** EXERCISE DIRECTIONS **
With the line containing "Screen dimensions: 1568x704" as the first line and the last line of the records as the final one, reproduce that range exactly.

Saved data entries
++++++++++

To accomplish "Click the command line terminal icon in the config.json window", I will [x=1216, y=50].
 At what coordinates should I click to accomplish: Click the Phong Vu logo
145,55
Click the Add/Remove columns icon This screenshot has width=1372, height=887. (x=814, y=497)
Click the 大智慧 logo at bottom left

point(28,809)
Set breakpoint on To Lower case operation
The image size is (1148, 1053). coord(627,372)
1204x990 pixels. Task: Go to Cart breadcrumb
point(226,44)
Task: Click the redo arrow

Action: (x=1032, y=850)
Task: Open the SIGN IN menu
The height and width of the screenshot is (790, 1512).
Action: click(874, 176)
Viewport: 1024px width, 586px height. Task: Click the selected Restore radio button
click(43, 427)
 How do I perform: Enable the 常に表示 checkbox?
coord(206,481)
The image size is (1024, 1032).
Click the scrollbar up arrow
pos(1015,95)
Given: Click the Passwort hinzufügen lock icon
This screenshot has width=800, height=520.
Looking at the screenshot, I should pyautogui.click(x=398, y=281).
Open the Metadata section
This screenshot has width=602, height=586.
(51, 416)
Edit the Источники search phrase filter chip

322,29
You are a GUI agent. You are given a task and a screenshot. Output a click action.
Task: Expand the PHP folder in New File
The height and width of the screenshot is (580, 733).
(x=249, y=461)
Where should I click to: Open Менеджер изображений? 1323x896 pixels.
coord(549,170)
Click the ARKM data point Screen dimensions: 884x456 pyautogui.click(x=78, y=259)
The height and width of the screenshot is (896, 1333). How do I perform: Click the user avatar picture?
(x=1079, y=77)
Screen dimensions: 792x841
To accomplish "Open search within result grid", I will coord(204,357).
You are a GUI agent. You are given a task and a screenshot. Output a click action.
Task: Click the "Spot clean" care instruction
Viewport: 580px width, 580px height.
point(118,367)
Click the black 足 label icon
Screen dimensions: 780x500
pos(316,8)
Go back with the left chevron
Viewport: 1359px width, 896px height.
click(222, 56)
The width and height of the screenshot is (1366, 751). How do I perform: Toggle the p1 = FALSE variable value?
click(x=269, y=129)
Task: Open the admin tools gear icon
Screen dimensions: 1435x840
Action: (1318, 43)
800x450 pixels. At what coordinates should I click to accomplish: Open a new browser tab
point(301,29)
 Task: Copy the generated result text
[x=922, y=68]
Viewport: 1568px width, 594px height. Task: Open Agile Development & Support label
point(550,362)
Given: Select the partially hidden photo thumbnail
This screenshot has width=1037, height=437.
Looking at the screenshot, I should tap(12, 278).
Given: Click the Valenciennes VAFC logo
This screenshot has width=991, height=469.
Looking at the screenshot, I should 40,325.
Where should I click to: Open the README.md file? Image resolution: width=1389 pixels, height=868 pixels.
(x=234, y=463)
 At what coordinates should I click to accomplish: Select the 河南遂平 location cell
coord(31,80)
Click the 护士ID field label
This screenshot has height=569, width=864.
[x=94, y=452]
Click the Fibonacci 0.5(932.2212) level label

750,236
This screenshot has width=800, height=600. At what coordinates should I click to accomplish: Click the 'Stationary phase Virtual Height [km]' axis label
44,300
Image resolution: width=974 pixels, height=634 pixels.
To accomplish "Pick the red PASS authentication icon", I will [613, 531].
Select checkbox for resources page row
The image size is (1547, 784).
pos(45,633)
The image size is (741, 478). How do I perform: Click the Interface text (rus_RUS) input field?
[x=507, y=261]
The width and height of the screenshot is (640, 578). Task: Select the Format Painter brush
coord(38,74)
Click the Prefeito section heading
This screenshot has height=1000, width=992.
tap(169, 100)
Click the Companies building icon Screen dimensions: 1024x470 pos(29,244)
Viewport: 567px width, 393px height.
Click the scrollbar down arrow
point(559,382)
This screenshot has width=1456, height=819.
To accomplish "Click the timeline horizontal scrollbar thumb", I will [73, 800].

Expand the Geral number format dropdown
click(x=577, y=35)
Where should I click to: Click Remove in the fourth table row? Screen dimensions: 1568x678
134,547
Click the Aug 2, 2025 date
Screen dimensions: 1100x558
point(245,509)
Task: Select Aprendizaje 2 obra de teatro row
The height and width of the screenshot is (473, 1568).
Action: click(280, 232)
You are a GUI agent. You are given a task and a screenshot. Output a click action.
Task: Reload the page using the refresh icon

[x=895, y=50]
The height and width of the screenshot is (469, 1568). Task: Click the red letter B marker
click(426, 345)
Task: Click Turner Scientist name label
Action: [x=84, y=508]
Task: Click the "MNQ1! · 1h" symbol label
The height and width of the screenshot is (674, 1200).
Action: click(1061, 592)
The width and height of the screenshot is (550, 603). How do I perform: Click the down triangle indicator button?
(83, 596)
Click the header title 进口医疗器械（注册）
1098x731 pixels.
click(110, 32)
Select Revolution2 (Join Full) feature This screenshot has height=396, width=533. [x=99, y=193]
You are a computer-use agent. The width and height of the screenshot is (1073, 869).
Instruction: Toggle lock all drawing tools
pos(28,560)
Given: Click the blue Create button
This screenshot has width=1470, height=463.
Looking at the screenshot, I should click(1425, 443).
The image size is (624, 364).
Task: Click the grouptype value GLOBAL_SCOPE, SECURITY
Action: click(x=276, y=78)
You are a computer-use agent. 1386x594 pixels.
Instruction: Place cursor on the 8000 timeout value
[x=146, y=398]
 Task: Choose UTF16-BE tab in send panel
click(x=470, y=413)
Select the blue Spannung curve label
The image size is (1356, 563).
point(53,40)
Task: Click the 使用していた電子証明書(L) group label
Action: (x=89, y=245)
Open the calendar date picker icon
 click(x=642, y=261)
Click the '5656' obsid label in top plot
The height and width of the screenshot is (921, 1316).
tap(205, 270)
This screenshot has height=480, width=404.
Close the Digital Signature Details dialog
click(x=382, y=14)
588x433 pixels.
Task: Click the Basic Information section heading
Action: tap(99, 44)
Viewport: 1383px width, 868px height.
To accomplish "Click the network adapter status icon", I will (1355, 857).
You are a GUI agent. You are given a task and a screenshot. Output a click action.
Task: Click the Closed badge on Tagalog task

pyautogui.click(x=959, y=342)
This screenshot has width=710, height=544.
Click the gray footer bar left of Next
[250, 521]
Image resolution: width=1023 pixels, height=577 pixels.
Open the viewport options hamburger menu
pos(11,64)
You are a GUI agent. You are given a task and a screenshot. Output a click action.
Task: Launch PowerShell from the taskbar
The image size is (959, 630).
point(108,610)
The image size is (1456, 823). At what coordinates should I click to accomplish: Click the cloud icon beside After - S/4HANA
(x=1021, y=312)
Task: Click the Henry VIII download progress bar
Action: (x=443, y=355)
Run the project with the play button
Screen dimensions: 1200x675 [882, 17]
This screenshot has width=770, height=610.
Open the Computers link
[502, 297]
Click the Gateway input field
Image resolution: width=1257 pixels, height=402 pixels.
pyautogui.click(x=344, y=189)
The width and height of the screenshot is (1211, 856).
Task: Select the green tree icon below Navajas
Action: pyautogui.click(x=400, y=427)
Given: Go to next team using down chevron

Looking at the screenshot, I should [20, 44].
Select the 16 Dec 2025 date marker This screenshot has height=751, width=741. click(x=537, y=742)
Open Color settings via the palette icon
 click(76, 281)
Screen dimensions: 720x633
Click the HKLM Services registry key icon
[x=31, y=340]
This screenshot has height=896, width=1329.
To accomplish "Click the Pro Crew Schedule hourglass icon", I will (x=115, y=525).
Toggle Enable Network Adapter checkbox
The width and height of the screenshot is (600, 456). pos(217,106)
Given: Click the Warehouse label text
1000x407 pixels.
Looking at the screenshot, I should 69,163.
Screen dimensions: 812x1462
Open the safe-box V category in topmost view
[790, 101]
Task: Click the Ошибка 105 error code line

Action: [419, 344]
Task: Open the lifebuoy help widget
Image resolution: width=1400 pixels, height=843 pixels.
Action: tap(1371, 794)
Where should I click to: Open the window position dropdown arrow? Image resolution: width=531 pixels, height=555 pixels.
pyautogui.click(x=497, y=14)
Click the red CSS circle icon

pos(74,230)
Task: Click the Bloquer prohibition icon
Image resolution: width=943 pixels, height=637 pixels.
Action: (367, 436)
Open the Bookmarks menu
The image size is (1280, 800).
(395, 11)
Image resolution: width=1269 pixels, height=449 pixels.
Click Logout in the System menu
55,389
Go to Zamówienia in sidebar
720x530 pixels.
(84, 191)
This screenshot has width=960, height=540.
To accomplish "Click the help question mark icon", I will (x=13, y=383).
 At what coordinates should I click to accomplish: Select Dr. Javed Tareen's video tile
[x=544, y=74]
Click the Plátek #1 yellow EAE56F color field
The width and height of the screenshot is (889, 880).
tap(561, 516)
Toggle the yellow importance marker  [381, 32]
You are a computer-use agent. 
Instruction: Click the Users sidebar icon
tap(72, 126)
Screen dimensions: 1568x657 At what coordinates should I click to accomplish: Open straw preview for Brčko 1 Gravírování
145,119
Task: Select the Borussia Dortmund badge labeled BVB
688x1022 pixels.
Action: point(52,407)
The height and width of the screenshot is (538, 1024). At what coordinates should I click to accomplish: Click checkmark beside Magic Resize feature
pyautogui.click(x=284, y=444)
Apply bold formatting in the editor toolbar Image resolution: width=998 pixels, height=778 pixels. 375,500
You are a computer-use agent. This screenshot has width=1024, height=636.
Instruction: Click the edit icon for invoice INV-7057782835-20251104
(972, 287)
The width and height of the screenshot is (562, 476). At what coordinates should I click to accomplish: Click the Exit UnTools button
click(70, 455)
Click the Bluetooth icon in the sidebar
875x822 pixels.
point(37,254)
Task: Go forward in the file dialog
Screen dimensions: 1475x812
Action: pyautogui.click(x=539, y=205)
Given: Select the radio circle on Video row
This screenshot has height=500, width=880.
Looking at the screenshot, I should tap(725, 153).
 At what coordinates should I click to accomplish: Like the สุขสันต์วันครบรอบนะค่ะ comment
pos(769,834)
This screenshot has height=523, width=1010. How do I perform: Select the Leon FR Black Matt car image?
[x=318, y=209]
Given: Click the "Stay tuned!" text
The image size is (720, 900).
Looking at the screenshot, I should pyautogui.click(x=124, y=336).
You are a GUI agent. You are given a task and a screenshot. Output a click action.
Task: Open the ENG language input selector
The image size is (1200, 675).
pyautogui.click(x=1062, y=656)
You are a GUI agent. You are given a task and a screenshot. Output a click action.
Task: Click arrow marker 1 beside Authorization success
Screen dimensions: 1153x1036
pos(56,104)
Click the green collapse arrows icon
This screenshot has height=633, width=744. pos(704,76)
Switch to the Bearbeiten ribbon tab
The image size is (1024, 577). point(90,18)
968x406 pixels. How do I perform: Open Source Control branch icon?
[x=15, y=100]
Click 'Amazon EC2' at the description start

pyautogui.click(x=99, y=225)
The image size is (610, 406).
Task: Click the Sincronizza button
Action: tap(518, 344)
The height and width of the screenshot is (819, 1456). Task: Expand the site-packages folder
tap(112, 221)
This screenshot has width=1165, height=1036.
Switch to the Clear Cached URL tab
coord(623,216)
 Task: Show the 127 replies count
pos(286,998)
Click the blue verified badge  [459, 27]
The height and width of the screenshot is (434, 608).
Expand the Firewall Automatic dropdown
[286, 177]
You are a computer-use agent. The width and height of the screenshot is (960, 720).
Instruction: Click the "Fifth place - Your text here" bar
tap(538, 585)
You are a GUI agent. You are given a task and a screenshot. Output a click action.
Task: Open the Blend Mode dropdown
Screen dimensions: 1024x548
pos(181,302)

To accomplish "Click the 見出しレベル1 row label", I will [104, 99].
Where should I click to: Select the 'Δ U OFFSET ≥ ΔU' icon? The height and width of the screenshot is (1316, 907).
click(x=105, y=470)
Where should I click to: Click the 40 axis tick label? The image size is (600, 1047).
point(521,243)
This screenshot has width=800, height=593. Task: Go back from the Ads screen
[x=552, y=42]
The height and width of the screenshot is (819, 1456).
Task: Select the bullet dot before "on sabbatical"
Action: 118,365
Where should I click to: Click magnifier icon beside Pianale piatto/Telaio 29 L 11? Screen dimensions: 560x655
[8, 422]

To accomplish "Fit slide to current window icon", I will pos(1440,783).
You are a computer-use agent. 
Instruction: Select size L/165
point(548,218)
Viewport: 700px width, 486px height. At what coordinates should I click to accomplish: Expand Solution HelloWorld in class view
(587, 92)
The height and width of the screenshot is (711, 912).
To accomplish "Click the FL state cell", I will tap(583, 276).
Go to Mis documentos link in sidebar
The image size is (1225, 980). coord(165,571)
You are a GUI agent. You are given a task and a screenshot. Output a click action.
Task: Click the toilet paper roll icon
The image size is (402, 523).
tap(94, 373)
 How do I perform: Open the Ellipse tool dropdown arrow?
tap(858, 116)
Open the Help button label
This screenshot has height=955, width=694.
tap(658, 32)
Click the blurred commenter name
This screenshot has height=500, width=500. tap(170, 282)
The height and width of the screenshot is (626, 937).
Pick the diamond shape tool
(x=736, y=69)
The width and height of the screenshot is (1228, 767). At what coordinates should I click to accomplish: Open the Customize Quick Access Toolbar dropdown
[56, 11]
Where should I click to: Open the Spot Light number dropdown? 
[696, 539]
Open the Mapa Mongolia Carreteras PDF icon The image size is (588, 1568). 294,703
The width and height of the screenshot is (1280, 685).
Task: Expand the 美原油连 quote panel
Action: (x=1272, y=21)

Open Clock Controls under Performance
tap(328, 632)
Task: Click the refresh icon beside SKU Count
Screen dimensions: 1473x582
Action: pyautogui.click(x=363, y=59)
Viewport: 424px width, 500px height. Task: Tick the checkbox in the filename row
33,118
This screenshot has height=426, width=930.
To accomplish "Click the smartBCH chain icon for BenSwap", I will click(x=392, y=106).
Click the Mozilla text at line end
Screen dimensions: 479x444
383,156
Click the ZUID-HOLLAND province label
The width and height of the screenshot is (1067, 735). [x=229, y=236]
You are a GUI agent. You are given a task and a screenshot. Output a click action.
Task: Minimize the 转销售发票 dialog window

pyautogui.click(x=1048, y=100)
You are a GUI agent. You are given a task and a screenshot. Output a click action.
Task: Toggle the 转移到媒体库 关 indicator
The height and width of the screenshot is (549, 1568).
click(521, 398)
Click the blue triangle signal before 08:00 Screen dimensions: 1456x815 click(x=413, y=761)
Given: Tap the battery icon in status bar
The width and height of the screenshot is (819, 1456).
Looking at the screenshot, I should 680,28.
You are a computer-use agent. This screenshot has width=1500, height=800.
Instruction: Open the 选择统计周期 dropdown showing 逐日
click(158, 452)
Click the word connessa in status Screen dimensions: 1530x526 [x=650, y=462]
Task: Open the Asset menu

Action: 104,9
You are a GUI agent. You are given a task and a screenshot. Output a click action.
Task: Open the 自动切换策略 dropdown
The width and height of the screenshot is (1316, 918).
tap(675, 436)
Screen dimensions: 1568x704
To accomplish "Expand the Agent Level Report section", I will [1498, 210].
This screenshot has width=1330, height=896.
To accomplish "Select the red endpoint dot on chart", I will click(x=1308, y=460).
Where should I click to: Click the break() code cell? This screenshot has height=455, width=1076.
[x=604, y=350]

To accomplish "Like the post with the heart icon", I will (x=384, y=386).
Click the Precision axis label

++++++++++

** WRITTEN RESPONSE **
Screen dimensions: 1568x704
To accomplish "Expand the Agent Level Report section", I will [1498, 210].
This screenshot has width=1330, height=896.
To accomplish "Select the red endpoint dot on chart", I will click(x=1308, y=460).
Where should I click to: Click the break() code cell? This screenshot has height=455, width=1076.
[x=604, y=350]

To accomplish "Like the post with the heart icon", I will (x=384, y=386).
Click the Precision axis label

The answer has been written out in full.